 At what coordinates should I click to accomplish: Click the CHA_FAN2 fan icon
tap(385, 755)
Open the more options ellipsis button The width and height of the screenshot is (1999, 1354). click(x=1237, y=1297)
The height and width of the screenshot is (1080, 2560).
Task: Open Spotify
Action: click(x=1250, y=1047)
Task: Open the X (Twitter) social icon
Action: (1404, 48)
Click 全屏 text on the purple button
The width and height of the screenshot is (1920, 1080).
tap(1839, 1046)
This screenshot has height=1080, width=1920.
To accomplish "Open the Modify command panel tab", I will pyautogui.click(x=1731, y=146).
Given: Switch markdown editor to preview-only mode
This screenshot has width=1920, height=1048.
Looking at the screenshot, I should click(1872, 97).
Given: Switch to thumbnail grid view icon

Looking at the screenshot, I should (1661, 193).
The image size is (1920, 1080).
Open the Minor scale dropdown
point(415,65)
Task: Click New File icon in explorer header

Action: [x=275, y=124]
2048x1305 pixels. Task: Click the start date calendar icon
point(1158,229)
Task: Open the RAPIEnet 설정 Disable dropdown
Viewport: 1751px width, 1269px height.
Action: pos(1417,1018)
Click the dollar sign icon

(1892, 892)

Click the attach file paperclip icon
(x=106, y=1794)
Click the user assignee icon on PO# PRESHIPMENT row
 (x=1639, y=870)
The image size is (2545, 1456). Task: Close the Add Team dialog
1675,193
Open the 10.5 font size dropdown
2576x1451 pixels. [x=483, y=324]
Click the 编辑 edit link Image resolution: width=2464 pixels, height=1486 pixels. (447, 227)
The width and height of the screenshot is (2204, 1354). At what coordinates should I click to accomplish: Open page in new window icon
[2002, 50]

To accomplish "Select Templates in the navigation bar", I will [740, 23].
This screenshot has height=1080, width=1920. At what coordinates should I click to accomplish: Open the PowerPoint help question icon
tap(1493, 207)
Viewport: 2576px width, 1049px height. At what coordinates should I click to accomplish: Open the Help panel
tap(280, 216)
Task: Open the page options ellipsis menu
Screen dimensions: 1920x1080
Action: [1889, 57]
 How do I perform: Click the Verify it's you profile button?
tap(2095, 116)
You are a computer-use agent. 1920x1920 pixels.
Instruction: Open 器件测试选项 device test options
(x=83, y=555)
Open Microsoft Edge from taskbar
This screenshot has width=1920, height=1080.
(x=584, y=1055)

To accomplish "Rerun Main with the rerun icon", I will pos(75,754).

*Directions for this task*.
Retype all the data exactly, line for line.

*Exercise output*.
 At what coordinates should I click to accomplish: Click the CHA_FAN2 fan icon
tap(385, 755)
Open the more options ellipsis button The width and height of the screenshot is (1999, 1354). click(x=1237, y=1297)
The height and width of the screenshot is (1080, 2560).
Task: Open Spotify
Action: click(x=1250, y=1047)
Task: Open the X (Twitter) social icon
Action: (1404, 48)
Click 全屏 text on the purple button
The width and height of the screenshot is (1920, 1080).
tap(1839, 1046)
This screenshot has height=1080, width=1920.
To accomplish "Open the Modify command panel tab", I will pyautogui.click(x=1731, y=146).
Given: Switch markdown editor to preview-only mode
This screenshot has width=1920, height=1048.
Looking at the screenshot, I should click(1872, 97).
Given: Switch to thumbnail grid view icon

Looking at the screenshot, I should (1661, 193).
The image size is (1920, 1080).
Open the Minor scale dropdown
point(415,65)
Task: Click New File icon in explorer header

Action: [x=275, y=124]
2048x1305 pixels. Task: Click the start date calendar icon
point(1158,229)
Task: Open the RAPIEnet 설정 Disable dropdown
Viewport: 1751px width, 1269px height.
Action: pos(1417,1018)
Click the dollar sign icon

(1892, 892)

Click the attach file paperclip icon
(x=106, y=1794)
Click the user assignee icon on PO# PRESHIPMENT row
 (x=1639, y=870)
The image size is (2545, 1456). Task: Close the Add Team dialog
1675,193
Open the 10.5 font size dropdown
2576x1451 pixels. [x=483, y=324]
Click the 编辑 edit link Image resolution: width=2464 pixels, height=1486 pixels. (447, 227)
The width and height of the screenshot is (2204, 1354). At what coordinates should I click to accomplish: Open page in new window icon
[2002, 50]

To accomplish "Select Templates in the navigation bar", I will [740, 23].
This screenshot has height=1080, width=1920. At what coordinates should I click to accomplish: Open the PowerPoint help question icon
tap(1493, 207)
Viewport: 2576px width, 1049px height. At what coordinates should I click to accomplish: Open the Help panel
tap(280, 216)
Task: Open the page options ellipsis menu
Screen dimensions: 1920x1080
Action: [1889, 57]
 How do I perform: Click the Verify it's you profile button?
tap(2095, 116)
You are a computer-use agent. 1920x1920 pixels.
Instruction: Open 器件测试选项 device test options
(x=83, y=555)
Open Microsoft Edge from taskbar
This screenshot has width=1920, height=1080.
(x=584, y=1055)

To accomplish "Rerun Main with the rerun icon", I will pos(75,754).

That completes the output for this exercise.